Il avait donc été convenu, dès cette conversation autour des deux verres de whiskey, parmi les sombres meubles en acajou massif de la salle à manger d’Epson lodge, que Maligny serait tenu au courant du prochain arrivage de chevaux, ce qui ne l’avait pas empêché de surgir à nouveau, dès les deux heures, culotté, guêtré, éperonné, sous prétexte qu’il avait réfléchi, et que l’Irlandais cap de maure ferait peut-être son affaire. Il avait compté qu’il demanderait à le monter le jour même et qu’il serait accompagné par quelqu’un de la maison, peut-être par Corbin. Ce serait une occasion d’« avoir des tuyaux » sur miss Campbell. Il employait volontiers cet argot de champ de courses. Il ne s’était pas avisé que la bonhomie toute britannique des insulaires de la rue de Pomereu lui permettrait, et aussitôt, de dépasser cette première espérance. Les longues années que Bob Campbell avait vécues à Paris n’avaient pas changé ses idées sur ce point si essentiel de l’éducation des femmes, qui justifierait, à lui seul, l’éternelle vérité du vers de Virgile :

Et penitùs toto divisos orbe Britannos.[1]

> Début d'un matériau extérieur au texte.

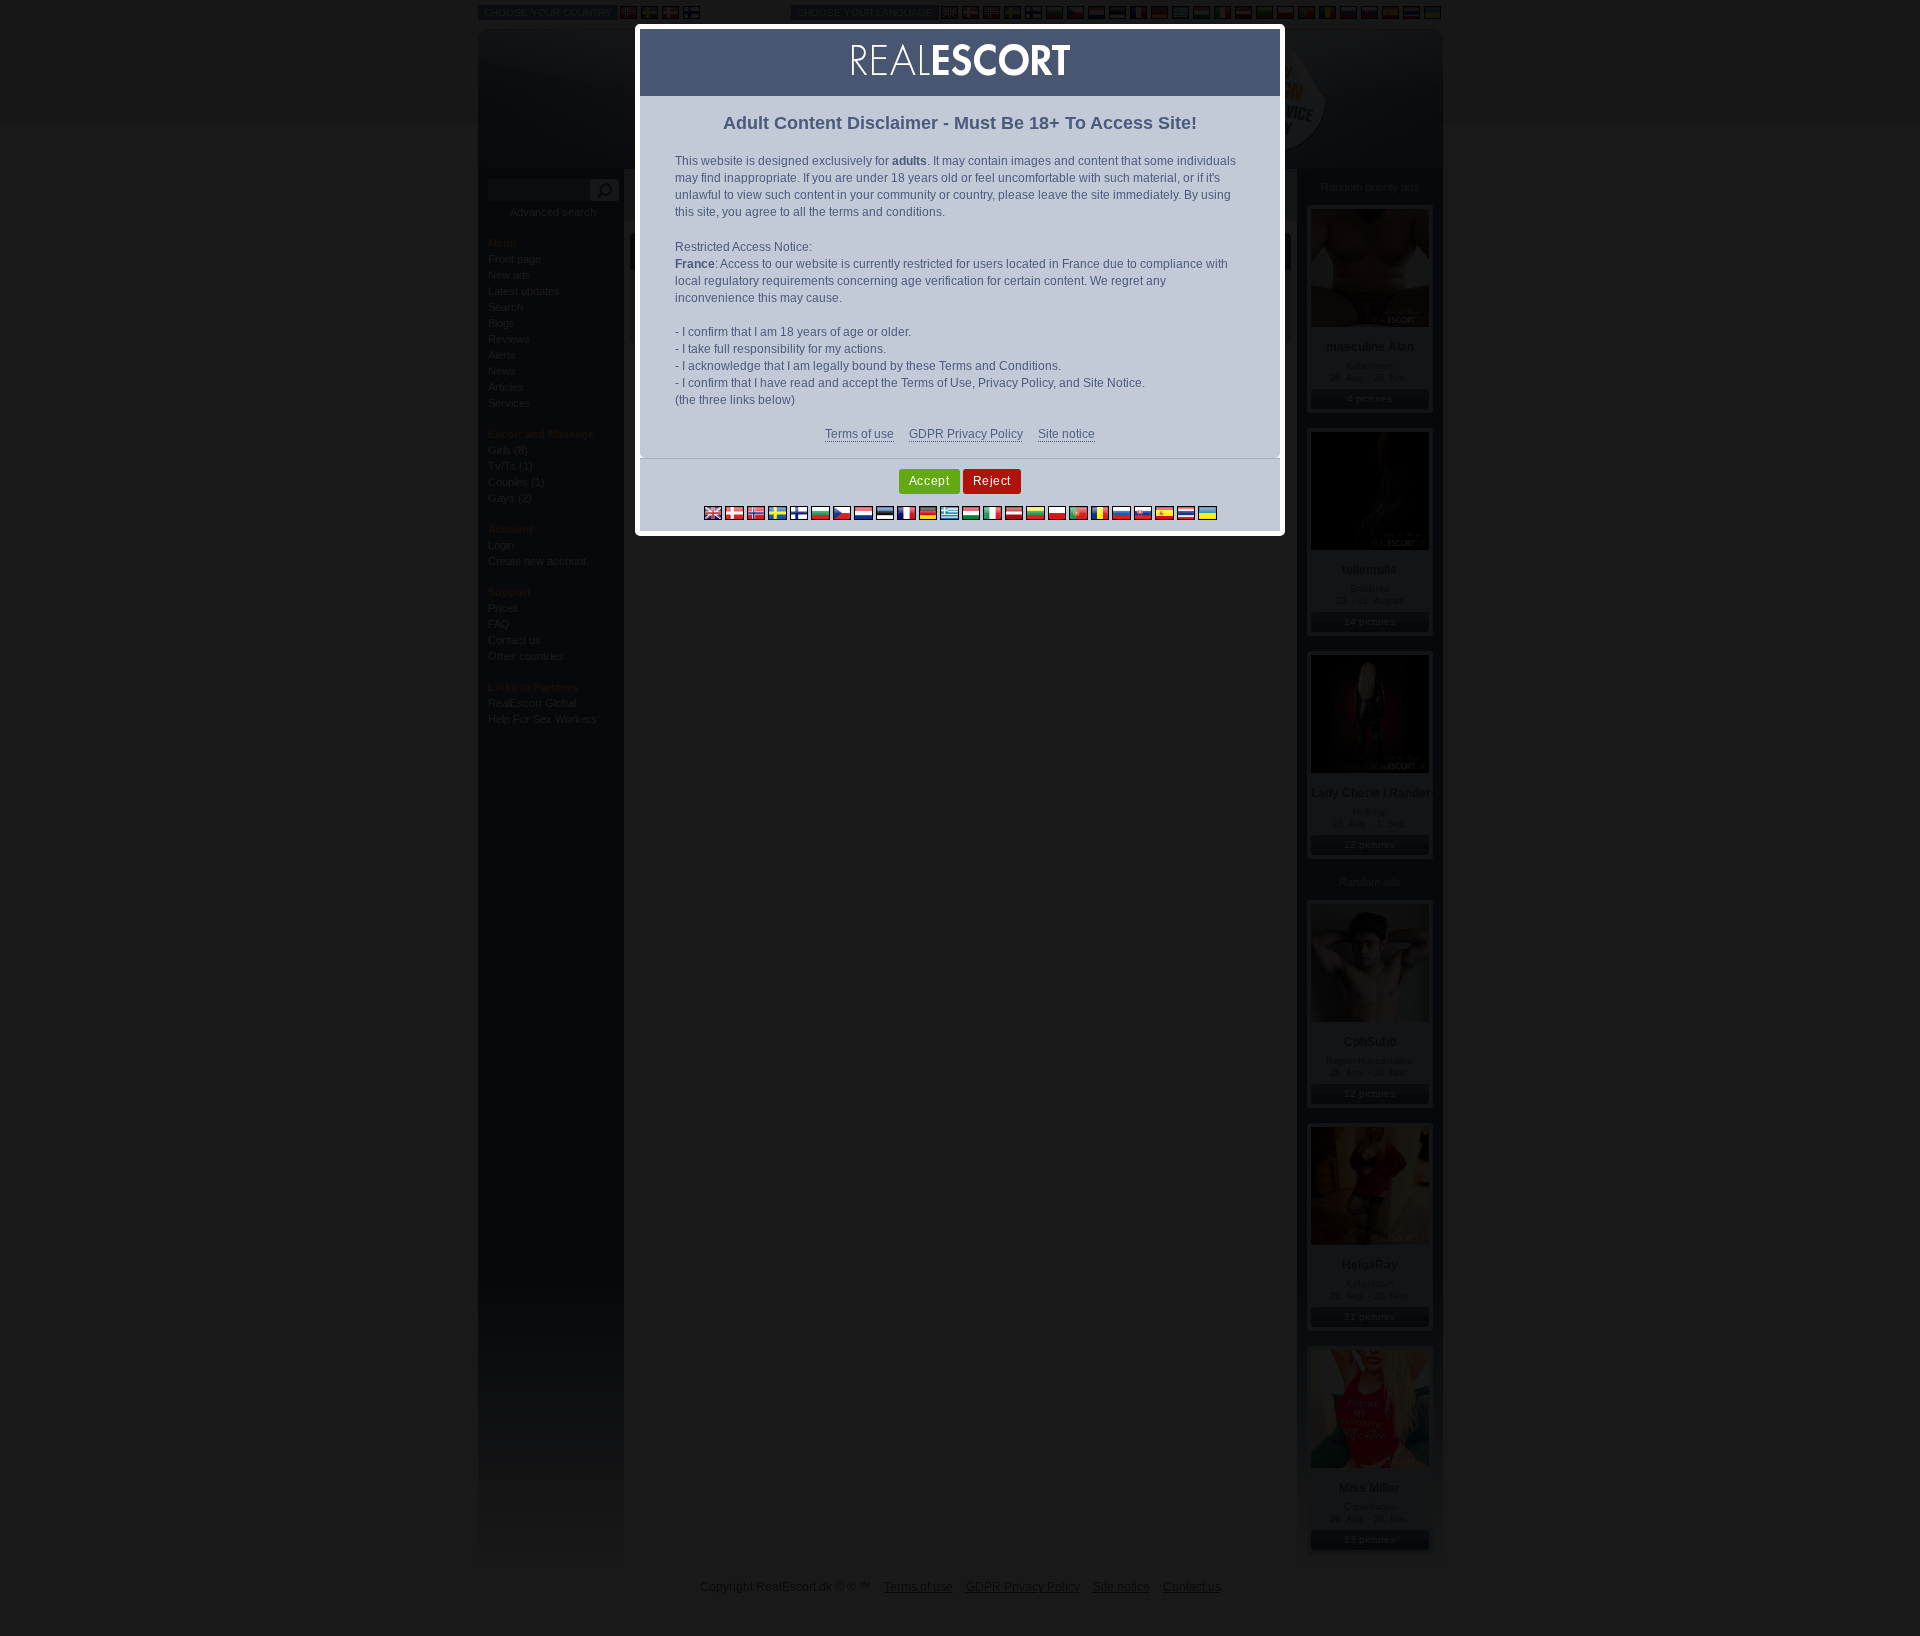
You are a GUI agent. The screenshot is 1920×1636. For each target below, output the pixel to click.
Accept (929, 481)
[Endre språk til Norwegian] (756, 512)
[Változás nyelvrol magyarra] (971, 512)
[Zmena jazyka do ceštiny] (842, 512)
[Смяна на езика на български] (820, 512)
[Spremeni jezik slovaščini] (1143, 512)
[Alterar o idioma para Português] (1078, 512)
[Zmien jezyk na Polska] (1057, 512)
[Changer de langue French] (906, 512)
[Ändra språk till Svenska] (777, 512)
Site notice (1066, 434)
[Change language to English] (713, 512)
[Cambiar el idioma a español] (1164, 512)
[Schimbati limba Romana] (1100, 512)
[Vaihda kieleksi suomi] (799, 512)
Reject (992, 481)
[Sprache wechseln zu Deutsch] (928, 512)
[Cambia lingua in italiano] (992, 512)
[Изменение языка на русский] (1121, 512)
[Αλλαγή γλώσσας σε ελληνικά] (949, 512)
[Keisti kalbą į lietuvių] (1035, 512)
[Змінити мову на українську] (1207, 512)
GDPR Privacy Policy (966, 434)
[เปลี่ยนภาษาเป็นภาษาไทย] (1186, 512)
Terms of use (859, 434)
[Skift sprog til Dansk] (734, 512)
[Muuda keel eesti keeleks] (885, 512)
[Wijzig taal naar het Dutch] (863, 512)
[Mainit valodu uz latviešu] (1014, 512)
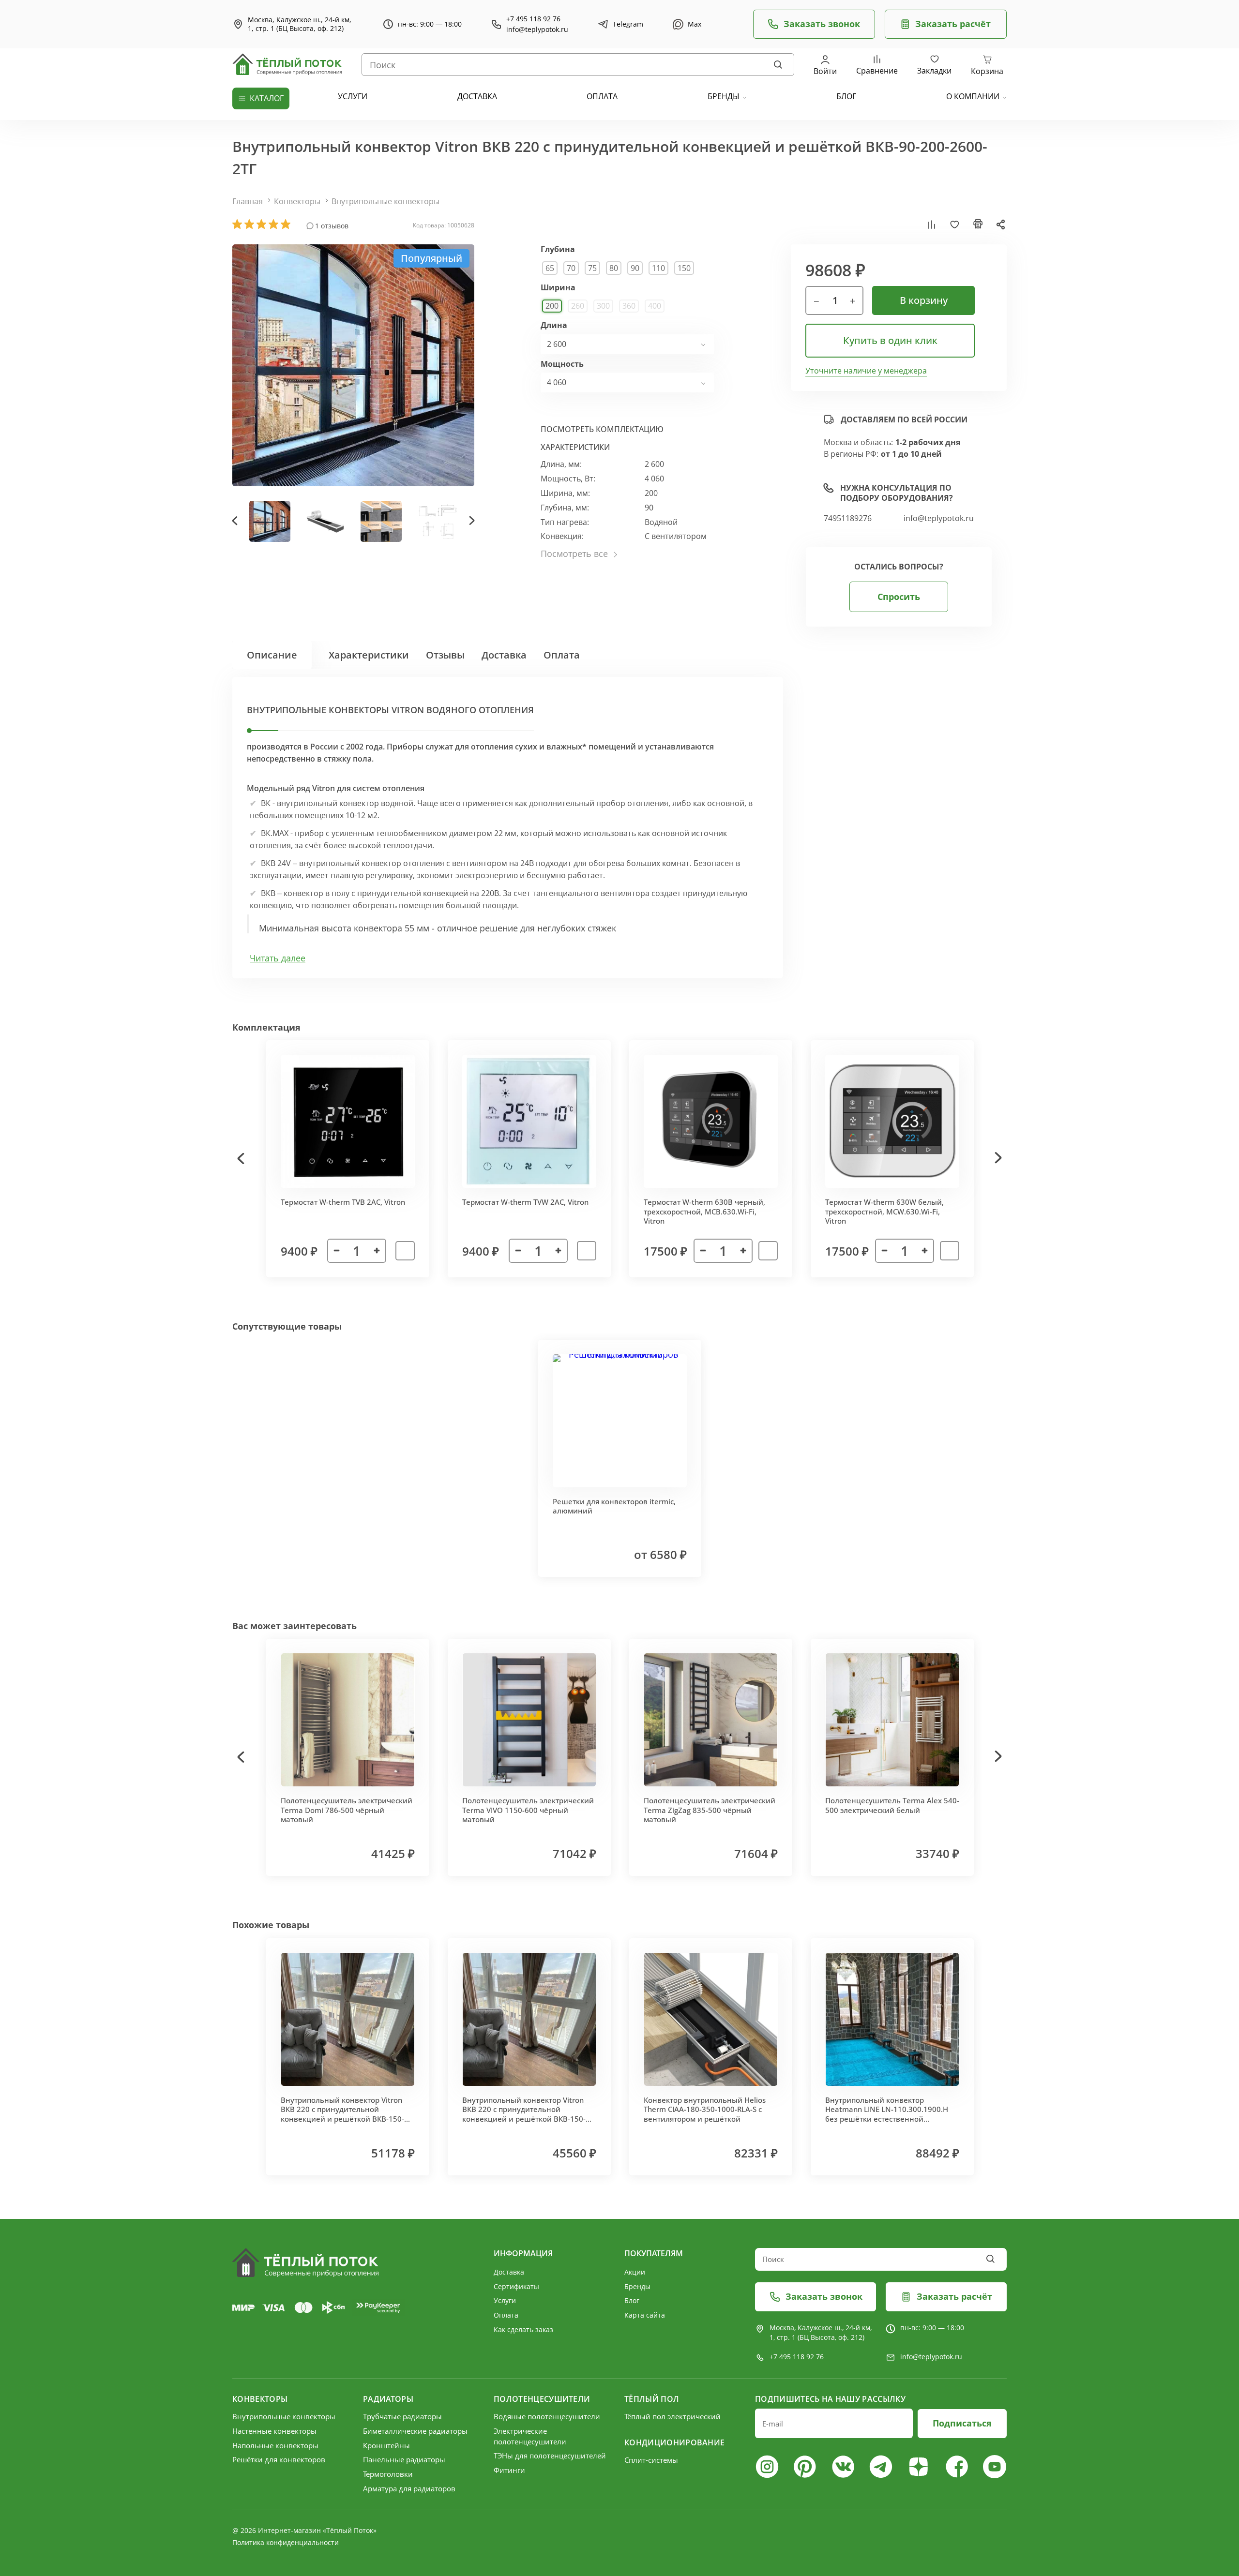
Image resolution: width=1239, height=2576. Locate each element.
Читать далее (277, 958)
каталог (267, 98)
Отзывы (445, 654)
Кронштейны (386, 2445)
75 (592, 268)
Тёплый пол (651, 2399)
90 (635, 268)
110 (658, 268)
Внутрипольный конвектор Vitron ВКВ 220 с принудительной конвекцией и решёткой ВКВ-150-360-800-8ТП (342, 2114)
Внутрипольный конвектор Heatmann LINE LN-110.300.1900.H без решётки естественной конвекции (886, 2114)
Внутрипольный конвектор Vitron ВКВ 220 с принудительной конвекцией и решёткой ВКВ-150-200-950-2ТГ (524, 2114)
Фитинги (509, 2470)
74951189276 (848, 518)
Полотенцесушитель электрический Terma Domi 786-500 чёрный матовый (346, 1810)
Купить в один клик (890, 340)
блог (846, 96)
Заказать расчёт (953, 24)
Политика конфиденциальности (285, 2542)
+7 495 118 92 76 (533, 19)
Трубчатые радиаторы (402, 2416)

Un Anglo-Saxon de la vraie souche croirait faire injure à une jeune fille, s’il supposait un moment qu’elle a besoin d’un protecteur. Quoique la loi sur la « rupture des promesses », qui assimile très justement la séduction à un délit, n’existe pas en France, Hilda se promenait dans le Paris de ses goûts, — il est vrai qu’il n’était pas bien étendu ! — on l’a déjà remarqué avec autant de liberté que si elle eût vécu dans Pall Mall ou dans Pimlico, sous la sauvegarde des sévères juges de son pays. Le père était si habitué à voir en elle uniquement la dresseuse de chevaux, qu’à cette demande d’essai faite par son nouveau client, il répliqua simplement :

— « La bête est verte, monsieur le comte. Êtes-vous très sûr de vous, comme cavalier, ou voulez-vous qu’un de mes hommes aille avec vous ?… »

— « Je suis très sûr de moi, » fit Maligny, « mais, comme le cheval ne m’appartient pas encore, je prendrai un de vos hommes… »

— « Well… », reprit Campbell. Il appela successivement de sa voix rauque, qui dénonçait trop la funeste manie du gin, trois de ses employés, dont son neveu : « Jack !… Dick !… Walter !… »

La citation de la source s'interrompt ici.